• _Request_: Starting at the line that contains "Task: Expand the" and stopping after the line that contains "pos(511,474)", can you give that stretch of the material below as a JSON list of strings, one string per line, with blank lines skipped and the pictures left out?

• _Material for the task_:
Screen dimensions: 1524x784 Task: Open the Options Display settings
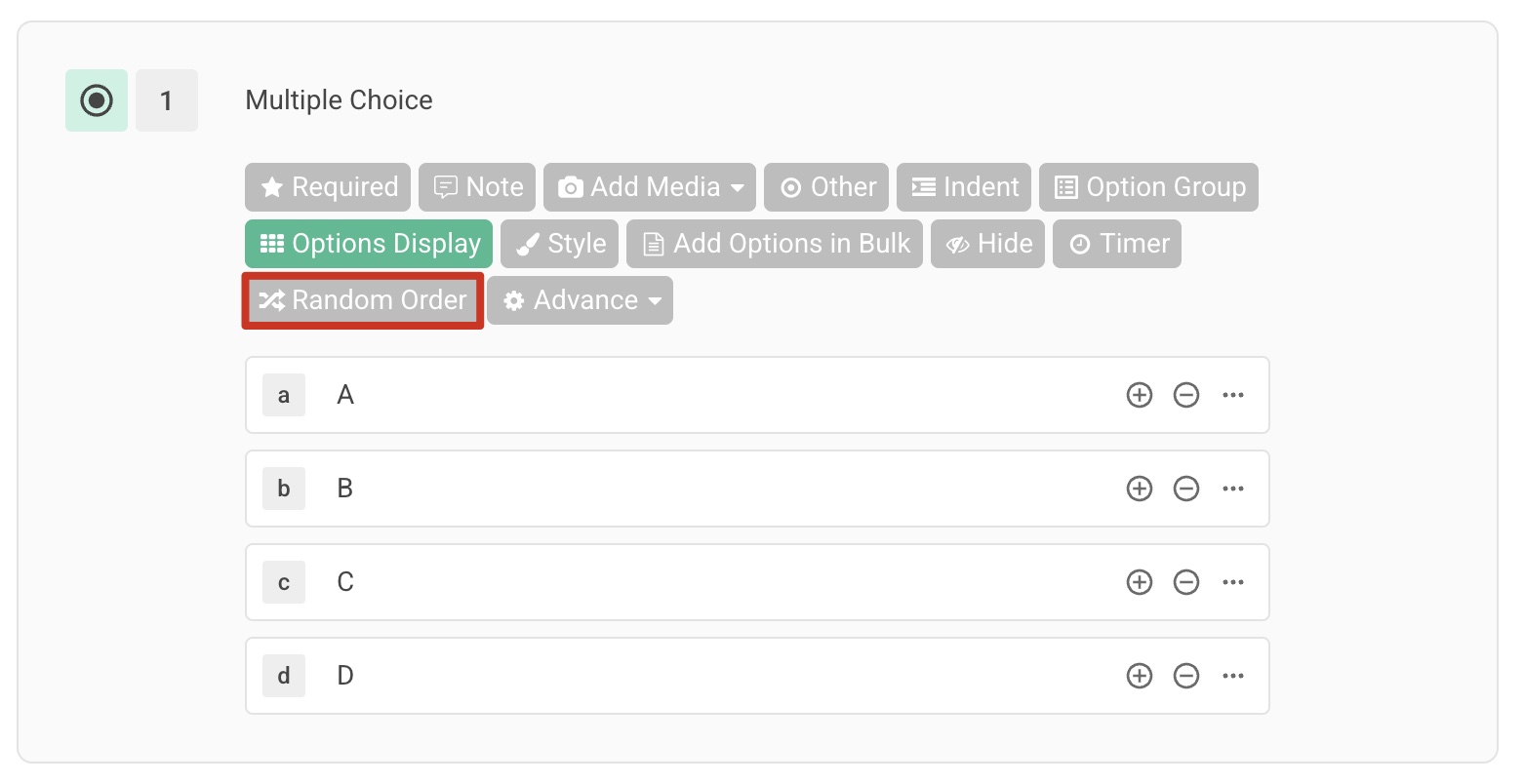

* * *

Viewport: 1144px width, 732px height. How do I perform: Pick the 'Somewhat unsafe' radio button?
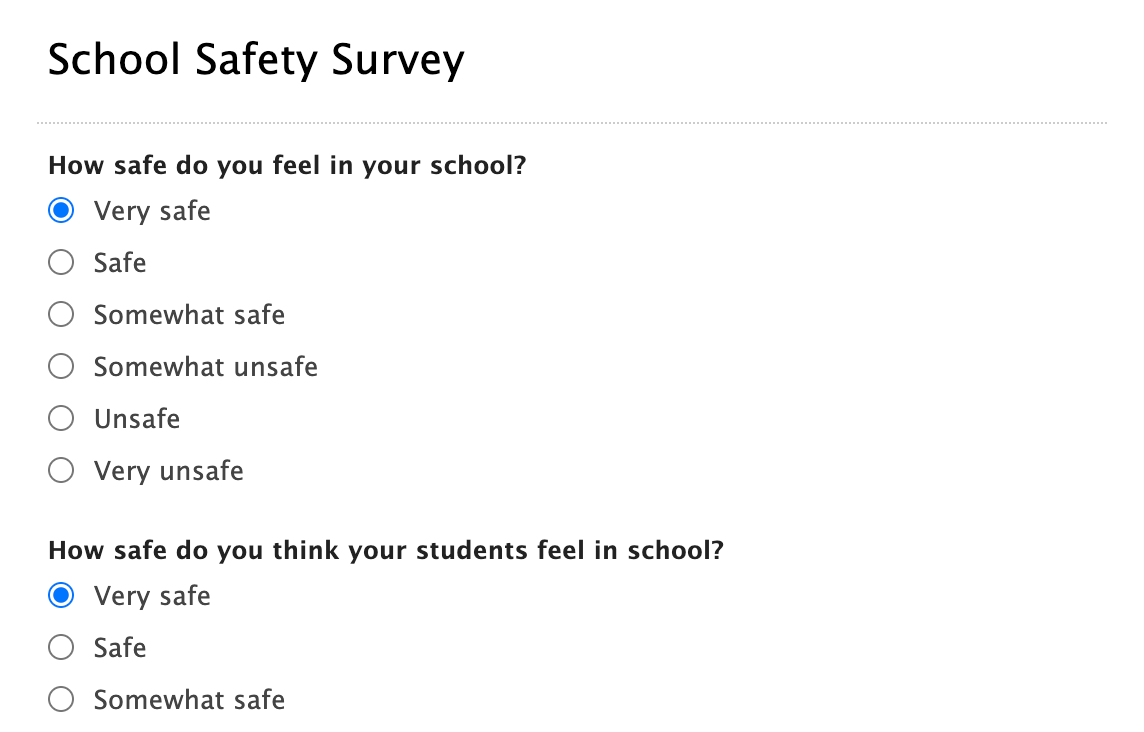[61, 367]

==

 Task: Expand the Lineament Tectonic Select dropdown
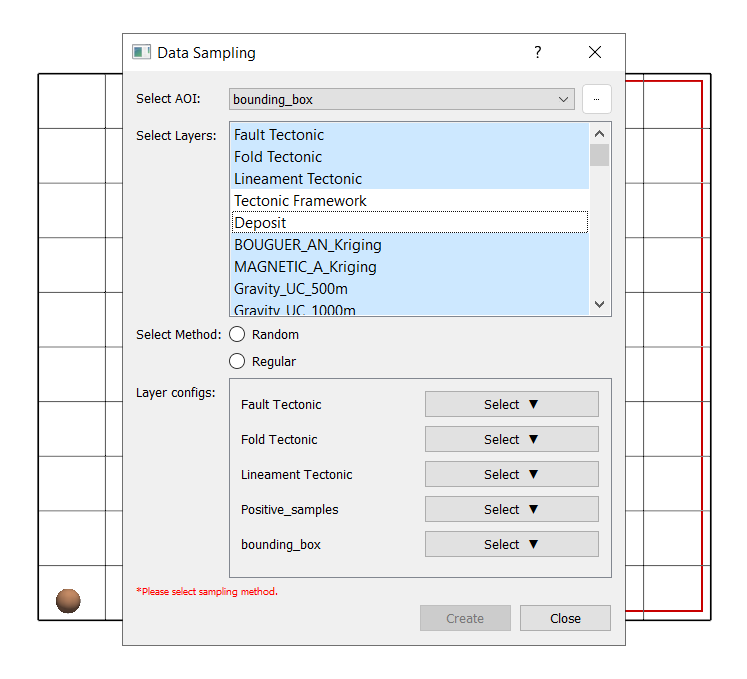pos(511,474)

• _The completed task_:
[
  " Task: Expand the Lineament Tectonic Select dropdown",
  "pos(511,474)"
]